The “Roadmap to Pandemic Resilience,” released by Harvard University’s Edmond J. Safra Center for Ethics with support from The Rockefeller Foundation on April 20, lays out how a massive scale-up of testing, paired with contact tracing and supported isolation, can rebuild trust in our personal safety and re-mobilize the U.S. economy.

“This is the first plan to show operationally how we can scale up COVID-19 testing sufficiently to safely reopen the economy and keep it open—while safeguarding fundamental American democratic principles of protecting civil rights and liberties,” said Danielle Allen, director of Harvard University’s Edmond J. Safra Center for Ethics. "This Roadmap will move us from can't-do America, to a new era of can-do America."

Among the report’s top recommendations is the need to deliver at least 5.0 million tests per day by early June to help ensure a safe social opening. This number will need to increase to 20 million tests per day by mid-summer to fully re-mobilize the economy and keep it open.

“The unique value of this approach is that it will prevent cycles of opening up and shutting down,” said Anne-Marie Slaughter, CEO of New America. “It allows us to mobilize and progressively re-open the parts of the economy that have been shut down, protect our front-line workers, and contain the virus to levels where it can be effectively managed and treated until we can find a vaccine.”

Allen added, “This roadmap is the only approach to both contain the virus and ramp back up to vibrant economic life. And, in the long term, it allows us to build an infrastructure of pandemic resilience that will serve us well when the next health crisis or disaster hits, while improving community health."

Additional key findings include:

  • The level of testing and supported isolation needed depends on how effectively we can trace people’s contacts; warn those contacts about their exposure and need for a test; then test them; and support isolation for those who are COVID-positive.

  • To succeed, isolation must be supported with job protection, resource support—including care packages, grocery and food deliveries—and necessary health care services.

  • Testing and public health response—in programs established by states and administered by local health authorities—can and should be fully aligned with civil liberties, due process, data and health privacy protections, health ethics and non-discrimination.


To achieve these goals, the report lays out a detailed summary—a roadmap—of what is needed, including:

  • Innovation in testing methodologies that permit scaling up the supply of tests.

  • A Pandemic Testing Board established by the federal government, with strong but narrow powers, that has the job of securing adequate testing supply and the infrastructure necessary for deployment.

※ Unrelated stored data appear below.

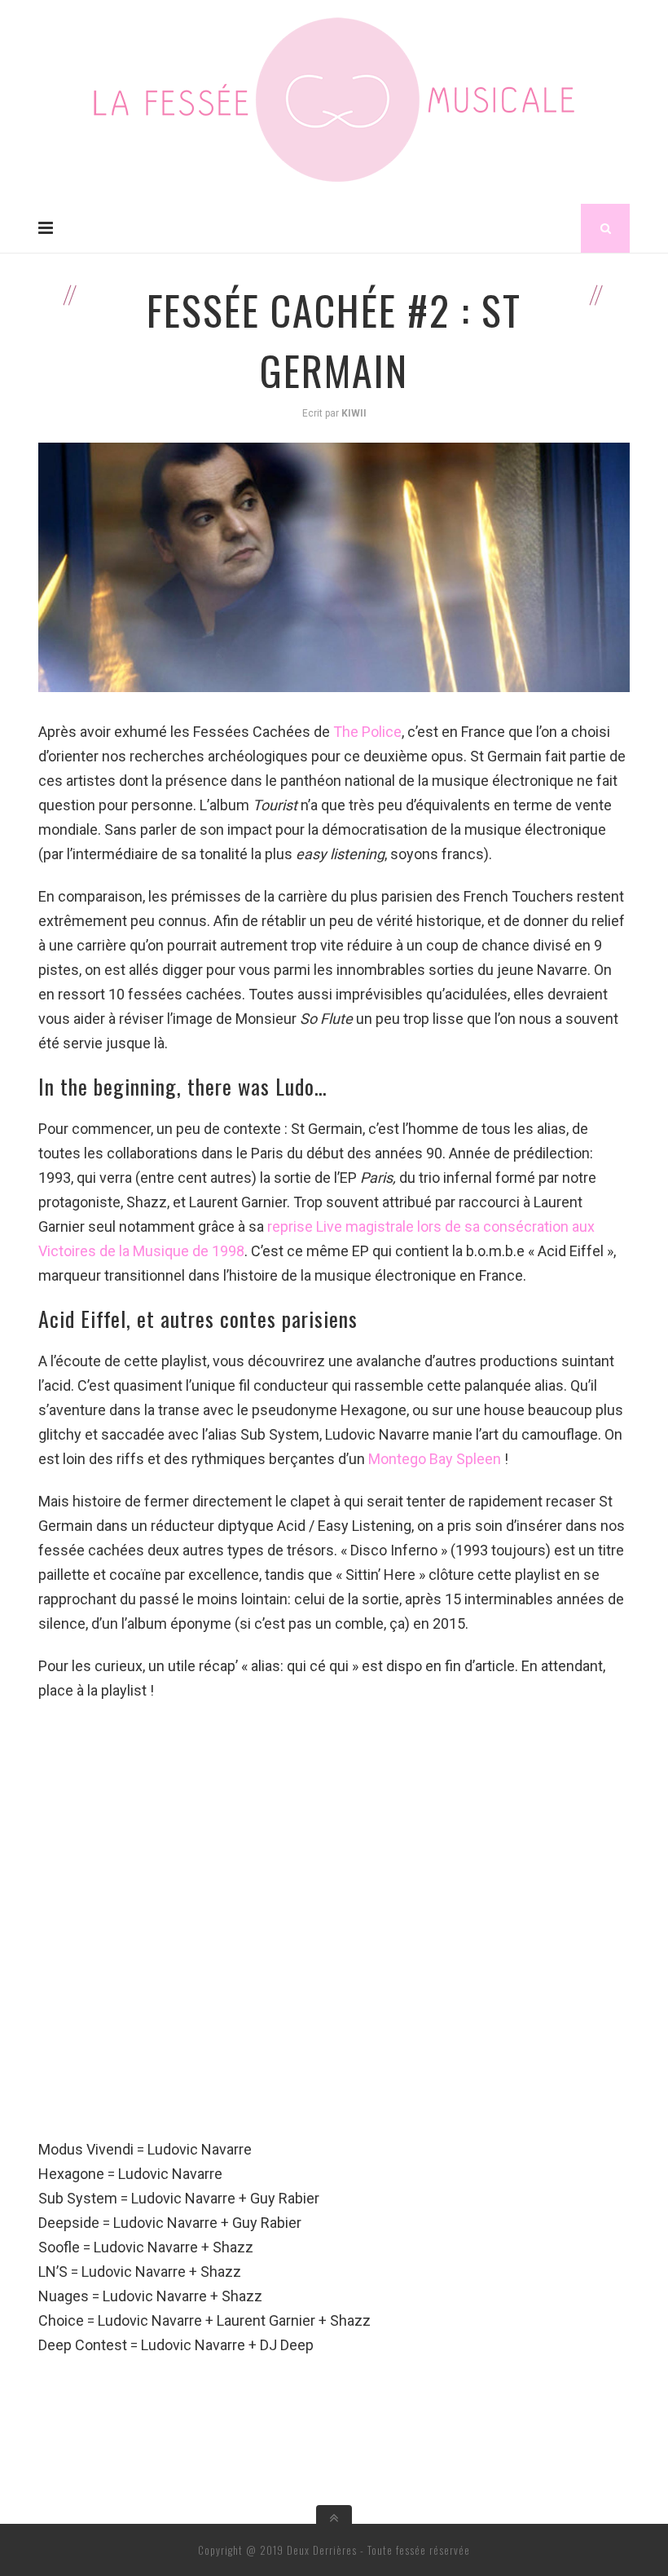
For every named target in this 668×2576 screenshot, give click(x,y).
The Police (367, 731)
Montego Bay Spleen (434, 1458)
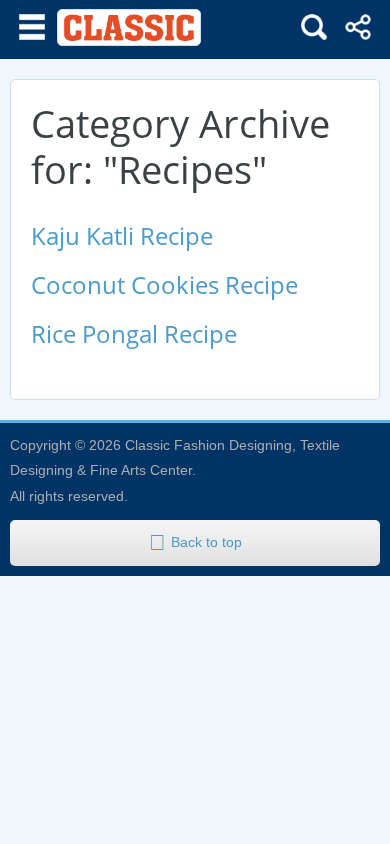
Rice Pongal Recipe (134, 333)
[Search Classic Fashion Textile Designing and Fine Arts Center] (314, 27)
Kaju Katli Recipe (122, 235)
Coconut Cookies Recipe (164, 284)
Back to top (206, 542)
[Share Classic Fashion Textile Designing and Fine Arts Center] (358, 27)
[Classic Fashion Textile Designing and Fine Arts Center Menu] (32, 27)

  • Federal and/or state guidance for state testing programs that align with due process, civil liberties, equal protection, non-discrimination, and privacy standards;

  • Readiness frameworks to support local health leaders, mayors, tribal leaders, and other public officials in establishing test administration processes and isolation support resources;

  • Organizational innovation at the local level--linking cities, counties, and health districts, with specifics varying from state to state;

  • Massively scaling up the nation’s contact tracing personnel, starting by adding 100,000 contact tracers across the U.S.;

  • Pre-emptive regulation of peer-to-peer warning-sharing apps to ensure security; maximum privacy protection; system audits by federal agencies accountable to the electorate via officeholders; and prohibitions on commercialization of any data to which firms supporting the apps have access;

  • Support for quarantine and isolation in the form of jobs protection and material support for time in quarantine and isolation as well as access to necessary health care services;

  • An expanded Medical (or Health) Reserves Corps (paid service roles), and addition of Health Reserves Corps to the National Guard units in every state;

  • Creation of a National Infectious Disease Forecasting Center to modernize disease tracking.


The “Roadmap to Pandemic Resilience” study builds on important work already released by Johns Hopkins Center for Health Security, the Duke Margolis Center for Public Health Policy, the Center for American Progress and the American Enterprise Institute.